Self-Testing May Be Good For You

  • You are on long-term warfarin anticoagulation therapy.
  • You have a good line of communication with your doctor or healthcare providers and follow your doctor’s instructions and treatment plans successfully.
  • You have a good personal support network at home.
  • You may benefit from the convenience of self-testing, because, for example, you presently do not drive, you have to rely on someone else or a caregiver for transportation, you have a schedule that does not easily accommodate routine or frequent travel for blood tests.
  • You are interested in testing your INR more frequently for an added layer of confidence, because, for example, you have a history of fluctuating INRs, you are starting on another new medication, you have changed your diet recently, or you have another illness.
  • You enjoy or frequently travel and self-testing will allow for easier travel, especially to other states or countries, where patients may not know what service providers are available to them or where there may be language barriers.
  • You dislike or are afraid of needles or have a difficult time producing blood from a vein draw.

Self-Testing May Not Be a Good Fit For You

  • You have the clotting condition antiphospholipid syndrome, which may interfere with self-testing INR results.
  • You are anemic, which can disrupt or cause INR test results to fluctuate frequently.
  • You are not physically able to perform the test at home. For example, a diagnosis of arthritis might make it difficult to hold the test strips and get an accurate reading.
  • You are apprehensive about self-testing, do not understand how it works, or might not be able to follow through with doctor recommendations and instructions.
  • You are not able to access the equipment through your insurance provider or you are not able to afford the cost of the equipment.
  • You have alcohol or recreational drug issues.
 

Questions to Ask Yourself Prior to INR Self-Testing

If you are a warfarin patient considering the use of an in-home testing device to check your INR, you first need to determine if you are a good candidate for INR self-testing. You can print out the checklist below and answer the questions before scheduling an appointment to speak with your healthcare provider about your options for self-testing.

Yes No
Do you take warfarin and plan to be taking it 90 days or longer?

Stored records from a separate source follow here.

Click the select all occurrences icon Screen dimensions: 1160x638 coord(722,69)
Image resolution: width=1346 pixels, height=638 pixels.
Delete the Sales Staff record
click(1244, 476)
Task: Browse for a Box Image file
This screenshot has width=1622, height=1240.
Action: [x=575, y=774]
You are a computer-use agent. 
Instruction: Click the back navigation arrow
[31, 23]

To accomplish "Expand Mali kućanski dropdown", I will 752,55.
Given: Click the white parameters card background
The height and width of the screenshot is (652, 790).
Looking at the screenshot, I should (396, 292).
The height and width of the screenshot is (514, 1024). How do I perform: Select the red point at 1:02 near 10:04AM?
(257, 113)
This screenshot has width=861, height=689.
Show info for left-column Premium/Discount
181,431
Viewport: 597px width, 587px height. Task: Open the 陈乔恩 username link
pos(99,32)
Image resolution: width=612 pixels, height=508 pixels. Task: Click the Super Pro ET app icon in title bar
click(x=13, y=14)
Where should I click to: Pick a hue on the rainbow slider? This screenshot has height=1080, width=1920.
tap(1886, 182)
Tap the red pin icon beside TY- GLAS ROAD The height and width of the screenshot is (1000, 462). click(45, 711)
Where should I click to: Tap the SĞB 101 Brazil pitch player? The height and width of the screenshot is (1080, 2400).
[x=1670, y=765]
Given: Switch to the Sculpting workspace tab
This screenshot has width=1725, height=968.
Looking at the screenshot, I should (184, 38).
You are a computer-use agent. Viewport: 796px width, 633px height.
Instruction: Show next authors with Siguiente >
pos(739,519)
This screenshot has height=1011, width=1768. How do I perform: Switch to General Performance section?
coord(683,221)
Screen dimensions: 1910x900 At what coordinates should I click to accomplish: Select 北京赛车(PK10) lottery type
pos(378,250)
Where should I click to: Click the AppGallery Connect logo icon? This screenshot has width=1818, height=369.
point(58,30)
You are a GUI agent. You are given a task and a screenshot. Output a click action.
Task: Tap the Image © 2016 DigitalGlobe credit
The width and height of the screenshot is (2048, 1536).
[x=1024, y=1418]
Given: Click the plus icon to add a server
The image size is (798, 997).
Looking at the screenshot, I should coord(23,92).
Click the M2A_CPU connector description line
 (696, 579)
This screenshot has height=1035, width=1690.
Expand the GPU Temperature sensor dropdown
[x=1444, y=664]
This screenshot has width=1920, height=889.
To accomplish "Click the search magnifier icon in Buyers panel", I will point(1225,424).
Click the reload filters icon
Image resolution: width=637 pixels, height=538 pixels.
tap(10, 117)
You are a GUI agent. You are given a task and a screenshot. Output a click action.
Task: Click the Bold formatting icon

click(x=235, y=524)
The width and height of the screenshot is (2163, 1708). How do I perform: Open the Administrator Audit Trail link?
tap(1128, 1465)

Have you been told you are at risk for a blood clot or have one or more of the following medical conditions:

  • Deep vein thrombosis (blood clot in leg)
  • Pulmonary embolism (blood clot in lung)
  • Atrial fibrillation or irregular heart beat
  • Mechanical heart valve
  • A medical condition that increases your risk for blood clots
Do you dislike or have a fear of getting blood drawn through your vein or do you have frequent INR tests or tests one, two or three times per week?
Are you good at communicating with your doctor and other healthcare providers and following the direction they provide to you about your healthcare and health treatments?
Do you live far away from the lab where your blood draws are taken, or are you unable to drive?
Do you travel frequently?
Do you have a schedule that does not permit regular appointments?
Are you physically able to perform a self-INR test, or do you have a caregiver to assist you in administering the test?

Questions to Ask Your Healthcare Provider About INR Home Self-Testing

After completing the questionnaire above, you can discuss your answers at your next doctor’s appointment and also get answers to the questions below before making a decision about whether or not to test your INR at home.

  1. Based on the information I supplied in the INR self-testing checklist, do you think that I am I a good candidate for at-home INR monitoring?

  2. Can I get a prescription for a home testing device?

  3. If yes, can you help me find out what the cost will be or help me identify resources that might be available to help me with the out-of-pocket costs not covered by my insurance plan?

  4. How will I be trained to use the self-testing device properly?

  5. How often do I need to test my INR at home?

  6. How will I communicate my results to your office or lab?

  7. How will you (the healthcare provider) communicate back to me my results and any adjustments in the dosage of my warfarin that I might need to make?